I wanted to make a derivation of the Lorentz transformation :

$$x'=Ax+Bt\\t'=Dx+Et$$

The conservation of the quadratic form $c^2t'^2-x'^2$ yields the equations:

$$A^2-B^2/c^2=1\\D^2-E^2/c^2=-1/c^2\\AD=BE/c^2$$

Hence $B=c\sqrt{E^2-1}$,$D=\sqrt{E^2-1}/c$,$A=\pm E$.

The speed of the origin seen from primed frame shall be $-v$ hence :

$$\frac{dx'}{dt'}|_{x=0}=-v$$

That's where my question comes : how should the differential be computed ? Is it not that now B is a function of v and t with $B'(v,t)=\frac{\partial B}{\partial v}$ and $\dot{B}=\frac{\partial B}{\partial t}$ leading to

$$dx'=d(Bt)=B'tdv+\dot{B}tdt+Bdt$$

??

 

[strangerep]

That's where my question comes : how should the differential be computed ? Is it not that now B is a function of v and t [...]

If B were a function of t, your original transformations would be nonlinear, whereas you're assuming linear transformations upfront in this "derivation".

Also, since you're (presumably) transforming from one inertial observer's frame to another (i.e., where the original and new observer frames experience 0 acceleration) you can treat v as a constant when computing the differentials.

[Aside/Rant: deriving the LT by assuming the invariant interval is just plain cheating.]

HTH.

 

[jk22]

Well at the end I found :

$$E(v,t)=\frac{-Lv/t+\sqrt{L^2v^2/t^2+(c^2+L^2/t^2)(c^2-v^2)}}{c^2-v^2}$$

L is a constant of integration, a length.

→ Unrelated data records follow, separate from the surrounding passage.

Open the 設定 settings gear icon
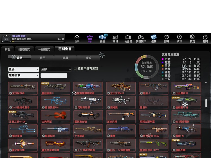Image resolution: width=211 pixels, height=158 pixels. (192, 38)
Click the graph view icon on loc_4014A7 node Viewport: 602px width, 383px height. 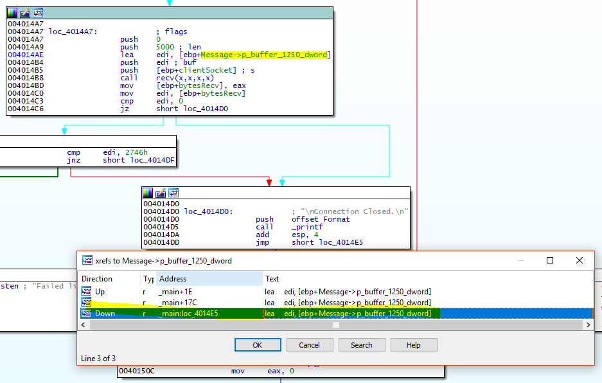[38, 13]
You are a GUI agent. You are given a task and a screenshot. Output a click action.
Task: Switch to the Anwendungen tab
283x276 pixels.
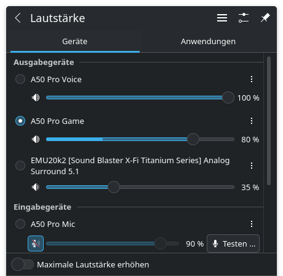click(208, 41)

We recover the usual Lorentz factor in the limit $t\rightarrow\infty$ and in other cases the limit $v\rightarrow c$ seems to exist.

But what does t mean ?

 

[vanhees71]

There's some misunderstanding though your ansatz is correct. Due to the special principle of relativity your coefficients $A$, $B$, $D$, and $A$ must not depend on $t$ and/or $x$, because the transformation must be linear. So they can only be functions of the velocity $v$ between the frames.

The final step is indeed to get $v$ into the game. You have to express that frame $\Sigma'$ moves with velocity $v$ (in $x$-direction) wrt. frame $\Sigma$, i.e., the origin of $\Sigma'$, which is described by $x'=0$ should lead to the trajectory in terms of the coordinates in $\Sigma$, $x=v t$, which in your coordinates reads
$$x'=0 \; \Rightarrow \; A x + B t=0 \; \Rightarrow \; x=-\frac{B}{A} t \; \Rightarrow \; v=-\frac{B}{A}.$$
That should lead to the correct result for the Lorentz boost.

 

[jk22]

So the coefficients can depend only on $v$ but not $t$.

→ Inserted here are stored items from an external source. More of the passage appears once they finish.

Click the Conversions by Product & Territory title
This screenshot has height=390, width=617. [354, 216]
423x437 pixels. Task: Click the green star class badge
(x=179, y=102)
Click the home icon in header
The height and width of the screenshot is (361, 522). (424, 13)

Btw how do we know that they do not depend on the acceleration ? Are there experiments about this ?

 

[PeterDonis]

how do we know that they do not depend on the acceleration ?

What acceleration?

 

[Gaussian97]

[Aside/Rant: deriving the LT by assuming the invariant interval is just plain cheating.]

Not really, you can prove the invariance of the interval only by symmetry arguments, without any Lorentz transformation.

 

[vanhees71]

Or you can simply say the form invariance of the spacetime interval expressed in vector components wrt. different inertial (Minkowski) coordinates defines the corresponding transformations, leading to the Lorentz transformations.

It's a very similar argument that leads to the definition of rotations in Euclidean space as those transformations which leave the Euclidean distance invariant, when expressed in terms of Cartesian components. Another way to put it is that rotations map a right-handed Cartesian basis to another right-handed Cartesian basis.

 

[Ibix]

Btw how do we know that they do not depend on the acceleratio

Acceleration of what? The Lorentz transformations relate the behaviour of one set of inertial (i.e. non-accelerating) clocks and rulers to another such set. So nothing is accelerating.

You certainly can derive relations for accelerating clocks and rulers, but these are not the Lorentz transforms.

 

[Nugatory]

Btw how do we know that they do not depend on the acceleration ? Are there experiments about this ?

Don’t lose sight of the problem statement... you started with “derive the transformations between the coordinates used in two inertial frames” so you’re assuming no acceleration.